The substrate may comprise any material on which GaN or another desired material (e.g., another III-V semiconductor material) may be formed (e.g., grown, epitaxially grown, deposited, etc.). For example, the substrate may comprise one or more of silicon carbide (SiC) and aluminum oxide (Al₂O₃, often referred to as “sapphire”). The substrate may be a single, so-called “wafer” of material on which the GaN is to be formed, or it may be a susceptor (e.g., a SiC-coated graphite susceptor) for holding multiple smaller substrates of material on which the GaN is to be formed.

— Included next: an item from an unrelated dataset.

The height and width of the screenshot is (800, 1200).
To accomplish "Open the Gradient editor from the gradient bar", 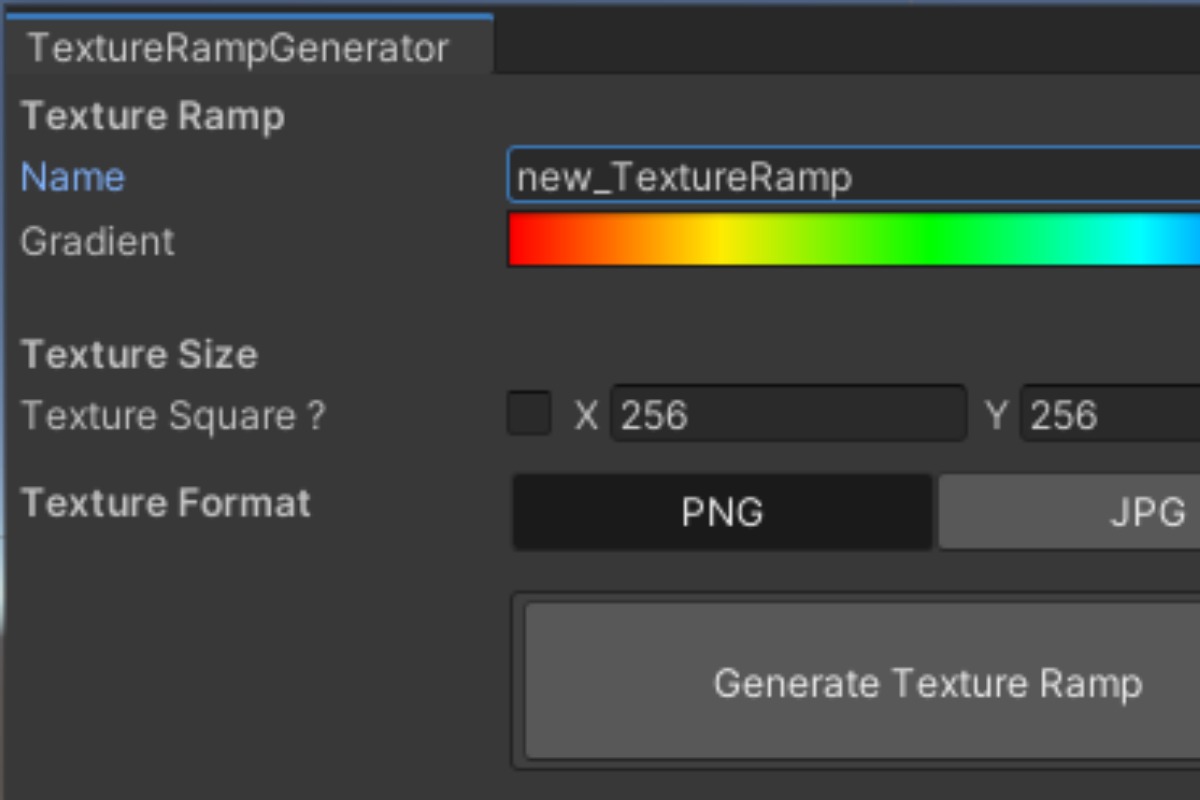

The components of the gas injector 100, including the base plate 102, middle plate 104, and top plate 106, may each be formed of any material that can sufficiently maintain its shape under operating conditions (e.g., chemicals, temperatures, flow rates, pressures, etc.). Additionally, the material of the components of the gas injector 100 may be selected to inhibit reaction with gas (e.g., a precursor) flowing through the gas injector 100. By way of example and not limitation, one or more of the components may be formed of one or more of a metal, a ceramic, and a polymer. In some embodiments, one or more of the components may be at least substantially comprised of quartz, such as clear fused quartz that is fire polished, for example. In some embodiments, one or more of the components may comprise a SiC material. One or more of the components may be cleaned to reduce contaminants in the chemical deposition chamber, such as with a 10% hydrofluoric (HF) acid solution, followed by a rinse with distilled and/or deionized water, for example.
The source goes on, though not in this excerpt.